Python port of Google's libphonenumber

Overview

phonenumbers Python Library

Coverage Status

This is a Python port of Google's libphonenumber library It supports Python 2.5-2.7 and Python 3.x (in the same codebase, with no 2to3 conversion needed).

Original Java code is Copyright (C) 2009-2015 The Libphonenumber Authors.

Release HISTORY, derived from upstream release notes.

Installation

Install using pip with:

pip install phonenumbers

Example Usage

The main object that the library deals with is a PhoneNumber object. You can create this from a string representing a phone number using the parse function, but you also need to specify the country that the phone number is being dialled from (unless the number is in E.164 format, which is globally unique).

>>> import phonenumbers
>>> x = phonenumbers.parse("+442083661177", None)
>>> print(x)
Country Code: 44 National Number: 2083661177 Leading Zero: False
>>> type(x)
<class 'phonenumbers.phonenumber.PhoneNumber'>
>>> y = phonenumbers.parse("020 8366 1177", "GB")
>>> print(y)
Country Code: 44 National Number: 2083661177 Leading Zero: False
>>> x == y
True
>>> z = phonenumbers.parse("00 1 650 253 2222", "GB")  # as dialled from GB, not a GB number
>>> print(z)
Country Code: 1 National Number: 6502532222 Leading Zero(s): False

The PhoneNumber object that parse produces typically still needs to be validated, to check whether it's a possible number (e.g. it has the right number of digits) or a valid number (e.g. it's in an assigned exchange).
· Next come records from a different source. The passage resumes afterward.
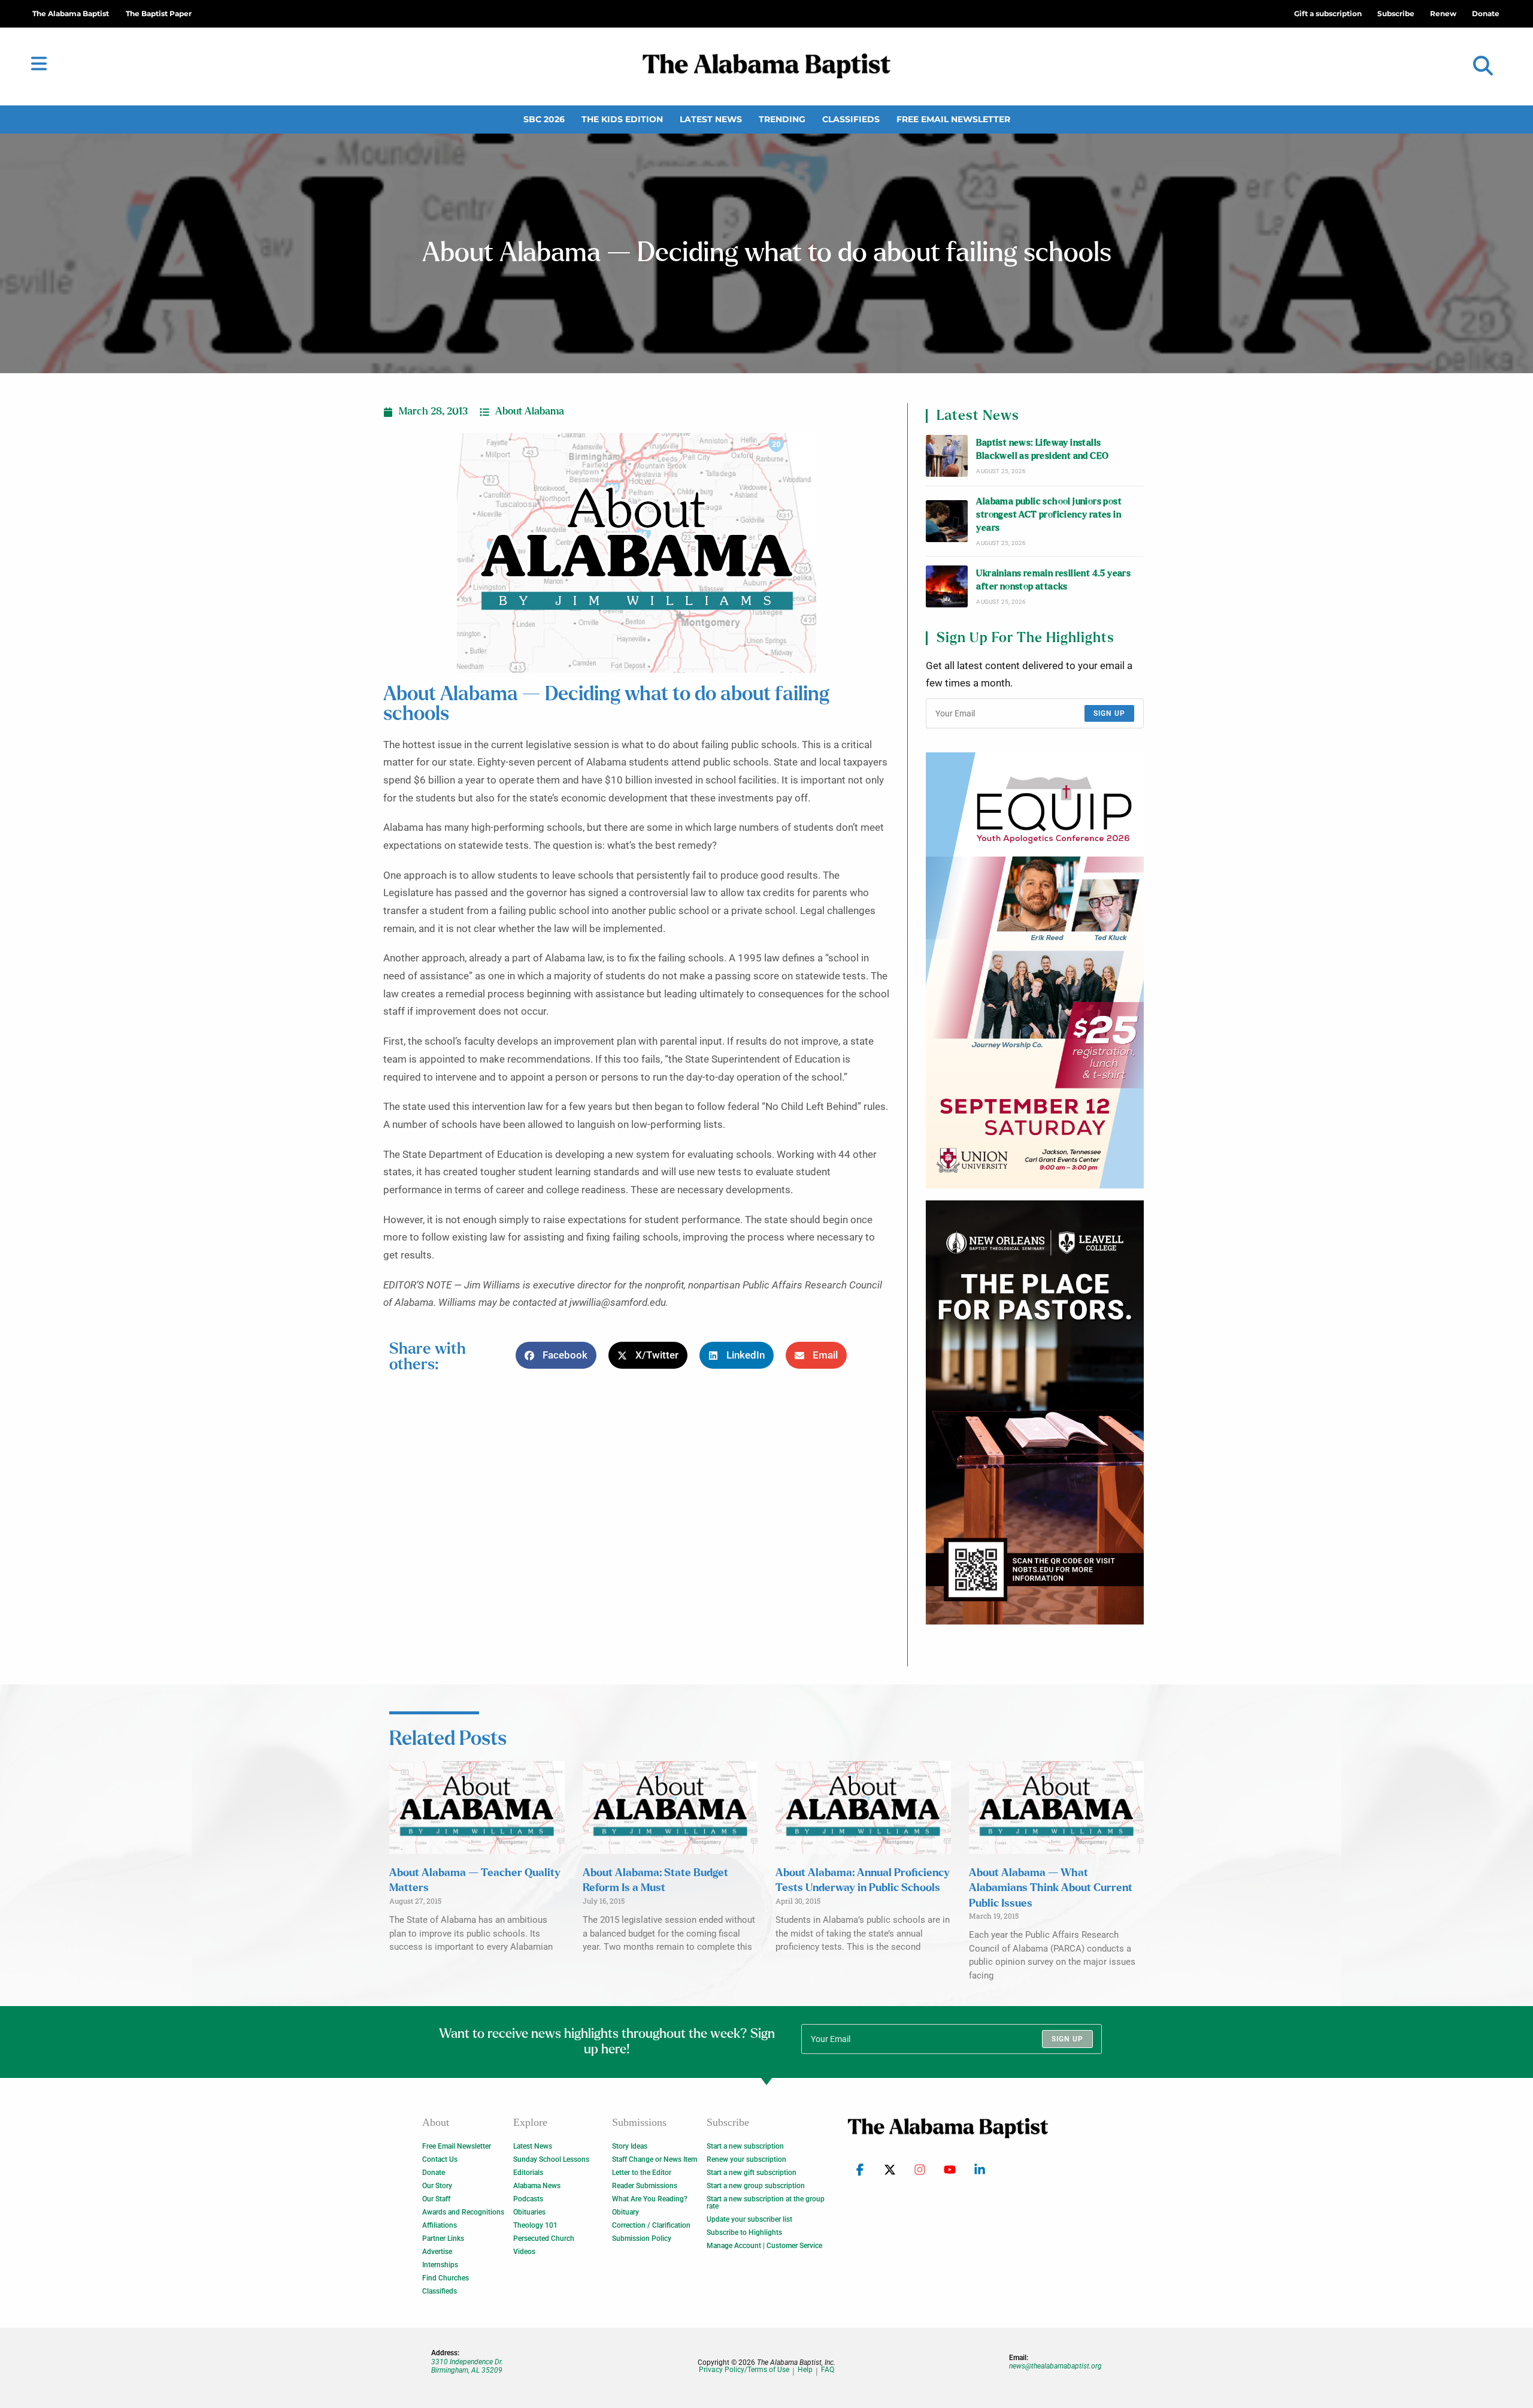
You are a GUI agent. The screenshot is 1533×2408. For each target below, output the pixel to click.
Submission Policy (641, 2238)
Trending (782, 119)
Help (805, 2370)
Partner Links (443, 2238)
>>> z = phonenumbers.parse("+120012301", None)
>>> print(z)
Country Code: 1 National Number: 20012301 Leading Zero: False
>>> phonenumbers.is_possible_number(z)  # too few digits for USA
False
>>> phonenumbers.is_valid_number(z)
False
>>> z = phonenumbers.parse("+12001230101", None)
>>> print(z)
Country Code: 1 National Number: 2001230101 Leading Zero: False
>>> phonenumbers.is_possible_number(z)
True
>>> phonenumbers.is_valid_number(z)  # NPA 200 not used
False

The parse function will also fail completely (with a NumberParseException) on inputs that cannot be uniquely parsed, or that can't possibly be phone numbers.

>>> z = phonenumbers.parse("02081234567", None)  # no region, no + => unparseable
Traceback (most recent call last):
  File "phonenumbers/phonenumberutil.py", line 2350, in parse
    "Missing or invalid default region.")
phonenumbers.phonenumberutil.NumberParseException: (0) Missing or invalid default region.
>>> z = phonenumbers.parse("gibberish", None)
Traceback (most recent call last):
  File "phonenumbers/phonenumberutil.py", line 2344, in parse
    "The string supplied did not seem to be a phone number.")
phonenumbers.phonenumberutil.NumberParseException: (1) The string supplied did not seem to be a phone number.

Once you've got a phone number, a common task is to format it in a standardized format. There are a few formats available (under PhoneNumberFormat), and the format_number function does the formatting.

>>> phonenumbers.format_number(x, phonenumbers.PhoneNumberFormat.NATIONAL)
'020 8366 1177'
>>> phonenumbers.format_number(x, phonenumbers.PhoneNumberFormat.INTERNATIONAL)
'+44 20 8366 1177'
>>> phonenumbers.format_number(x, phonenumbers.PhoneNumberFormat.E164)
'+442083661177'

If your application has a UI that allows the user to type in a phone number, it's nice to get the formatting applied as the user types. The AsYouTypeFormatter object allows this.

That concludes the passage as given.